Saved data entries
───
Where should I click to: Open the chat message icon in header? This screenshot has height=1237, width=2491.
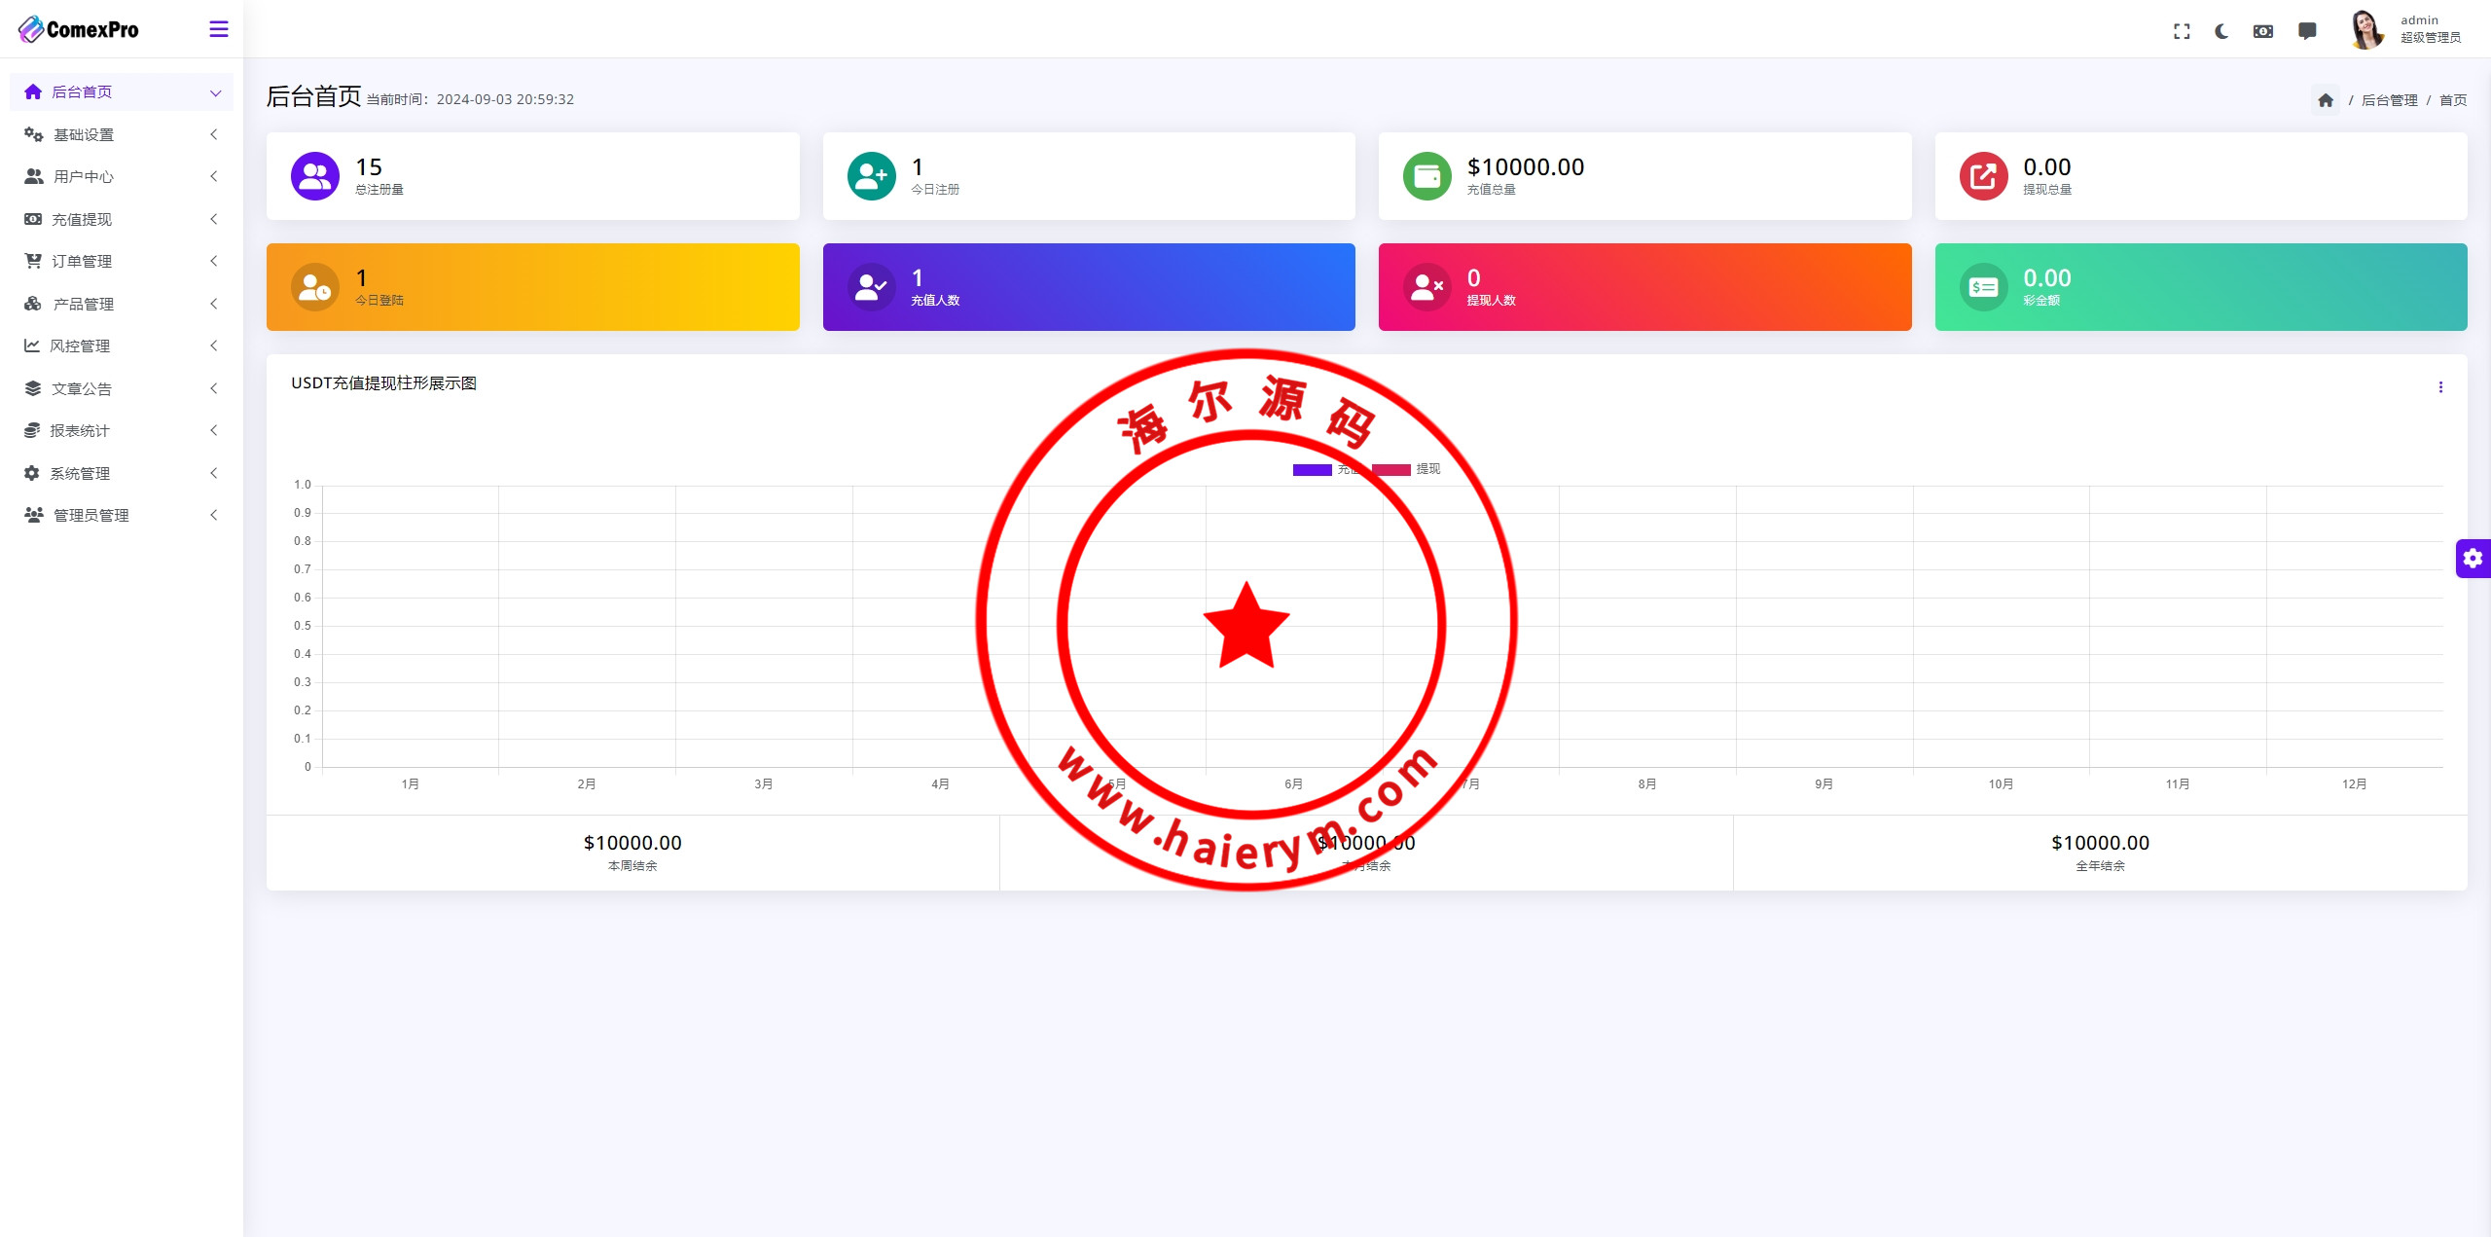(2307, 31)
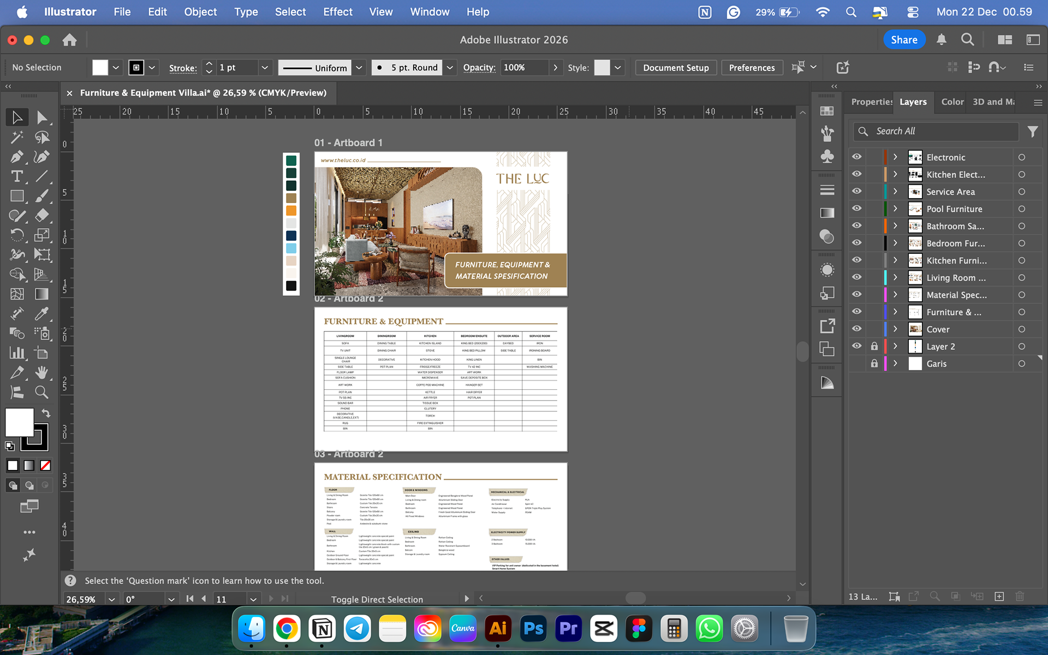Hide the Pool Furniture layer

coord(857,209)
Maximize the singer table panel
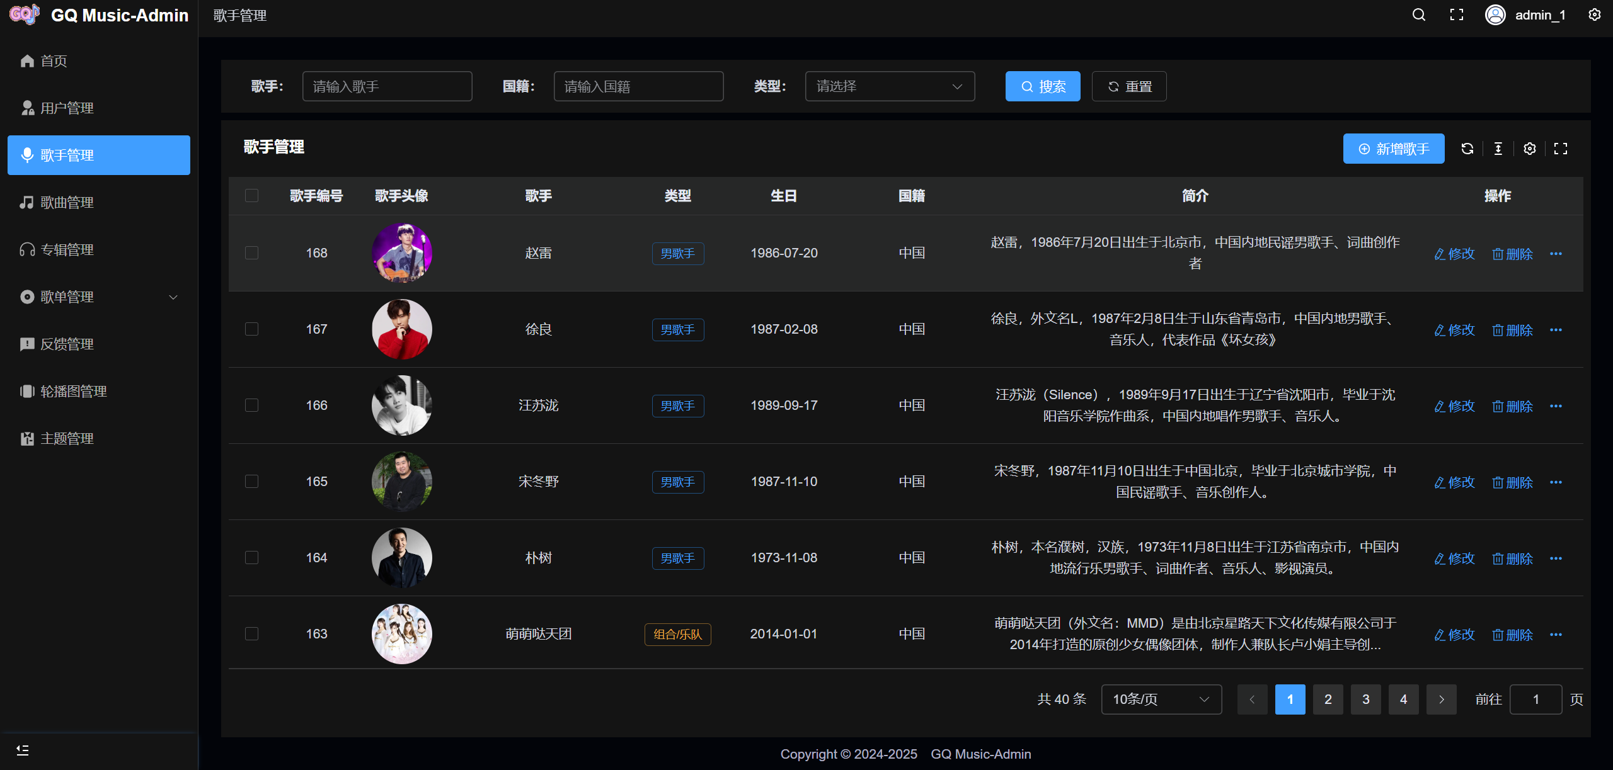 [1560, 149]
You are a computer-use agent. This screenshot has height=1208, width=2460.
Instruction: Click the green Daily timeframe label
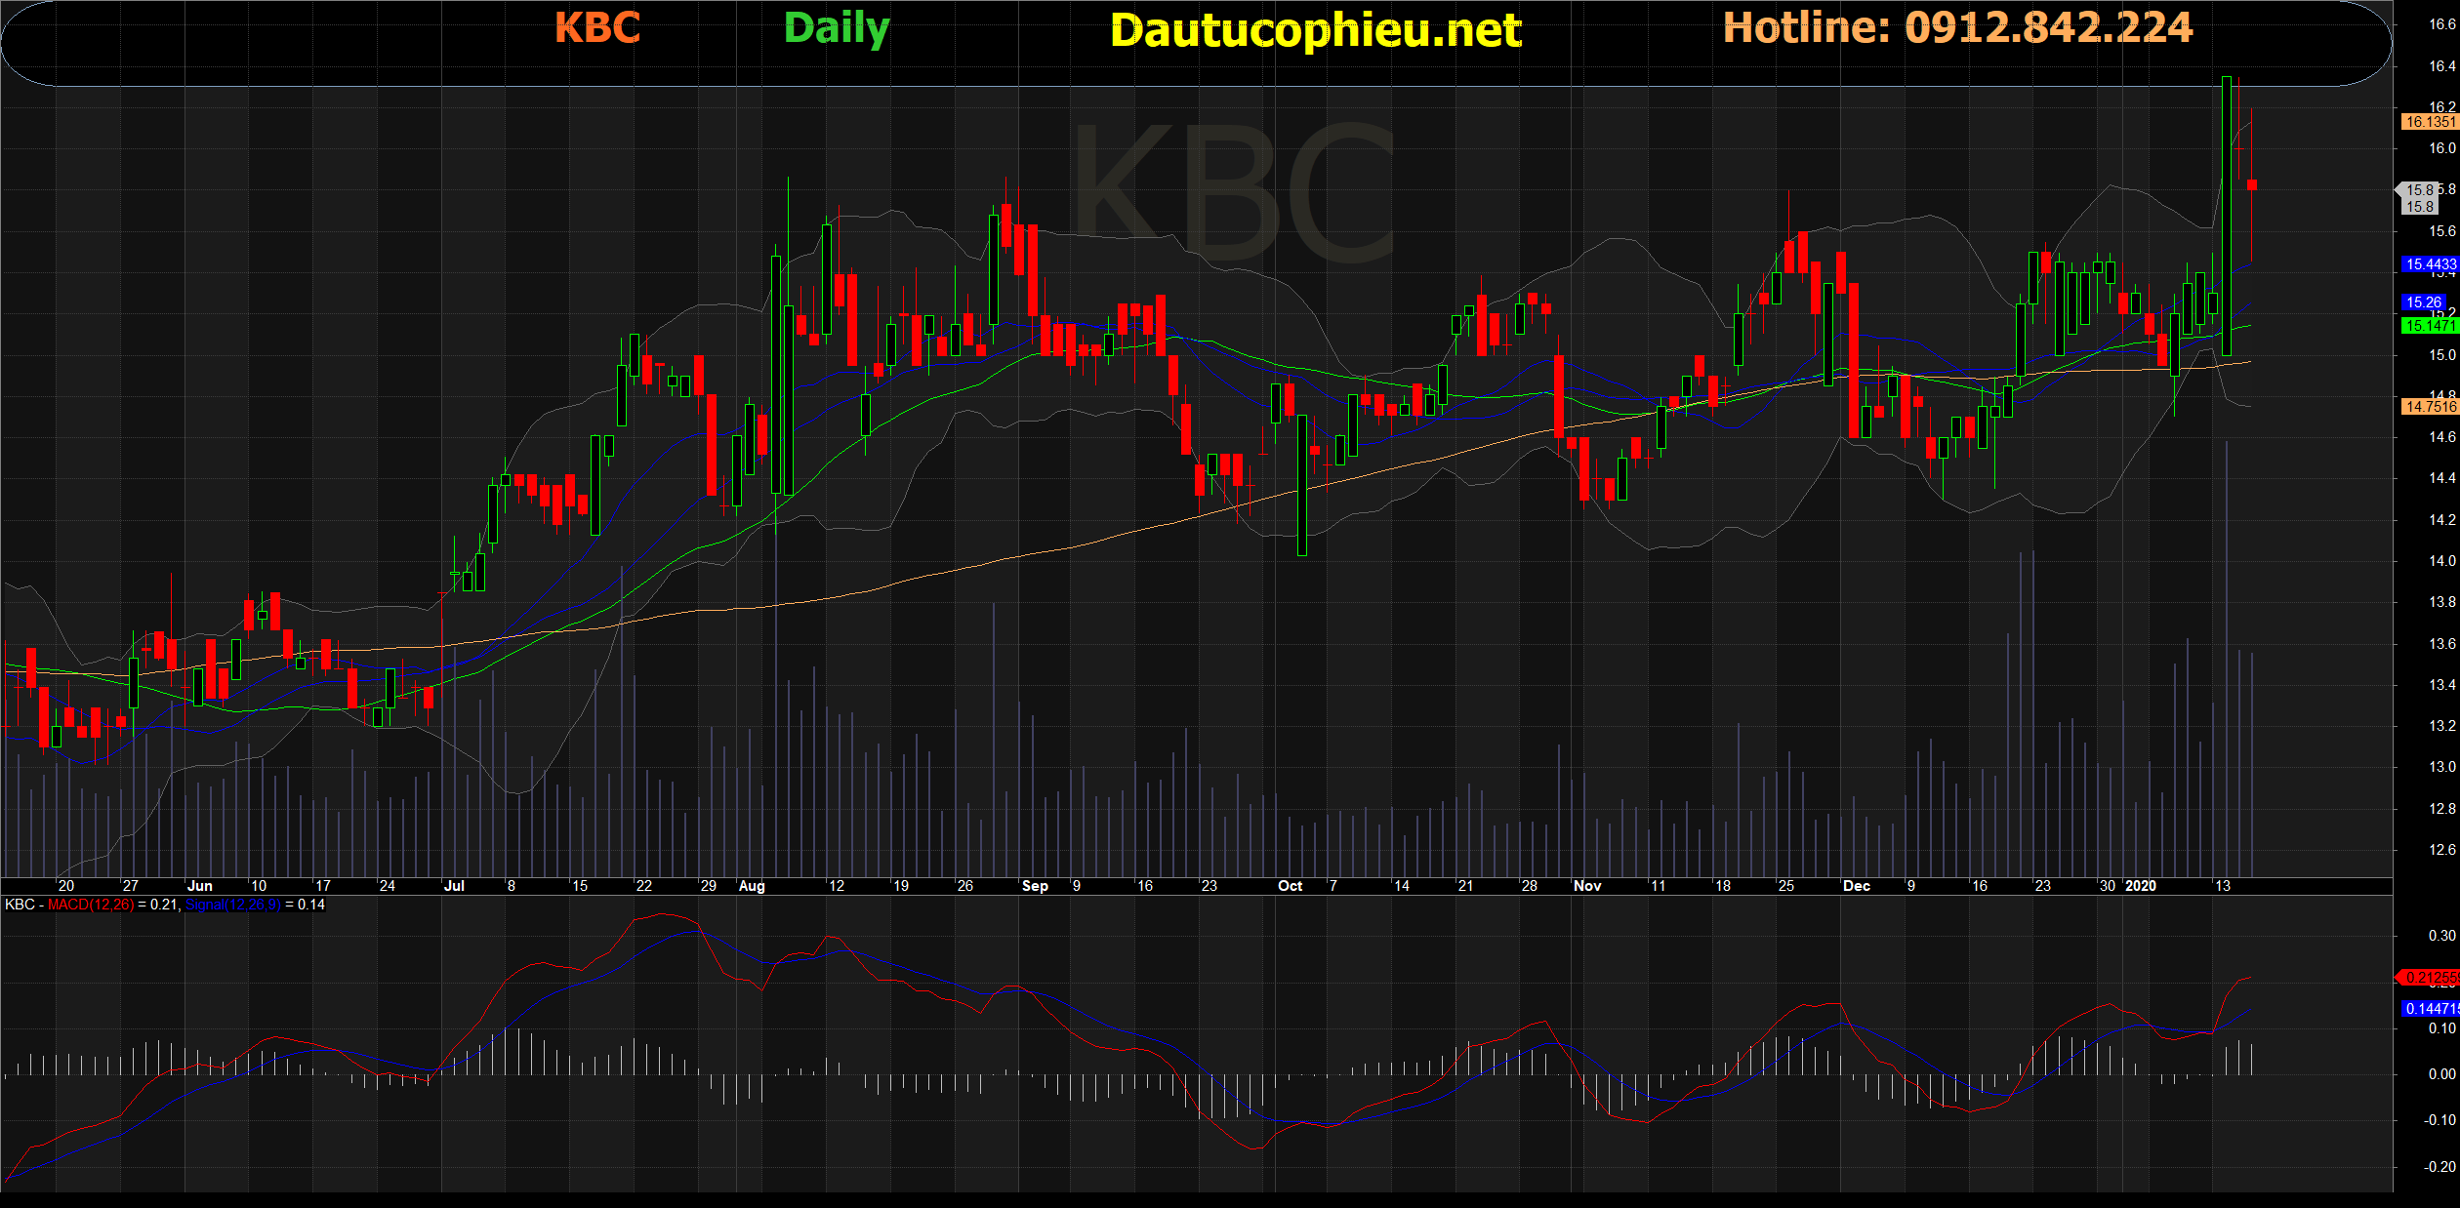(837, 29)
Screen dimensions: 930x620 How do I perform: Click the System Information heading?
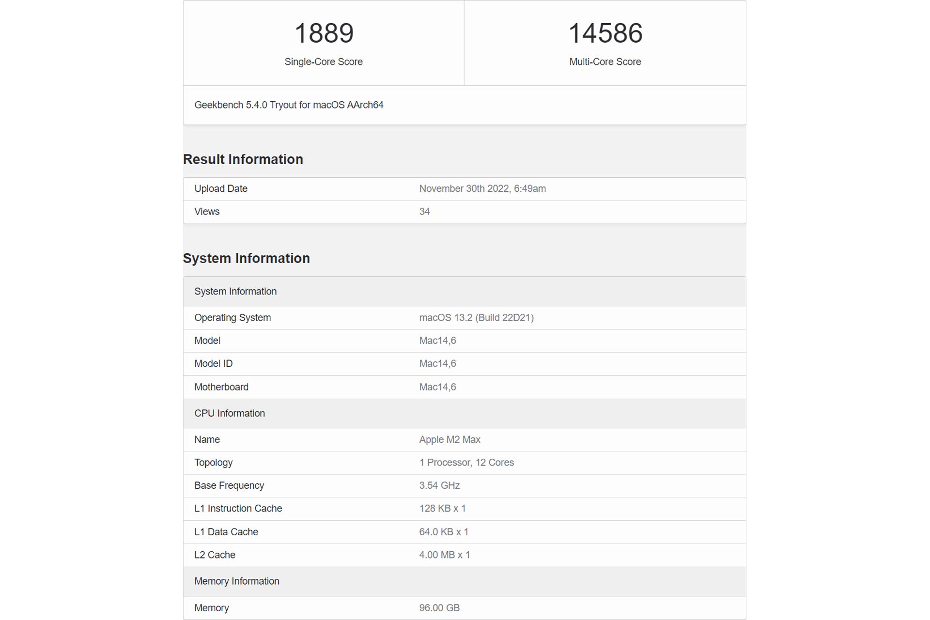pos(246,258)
───
Problem requirements =
The expected output is an exact copy of the lines from the one with "Maximize the singer table panel" to the final line of the entries above, pictures excepted; please include both ends.

Reply =
Maximize the singer table panel
 [1560, 149]
You are a computer-use agent. This screenshot has height=1208, width=2460.
Instruction: Click the green Daily timeframe label
(837, 29)
Screen dimensions: 930x620 How do I perform: Click the System Information heading?
pos(246,258)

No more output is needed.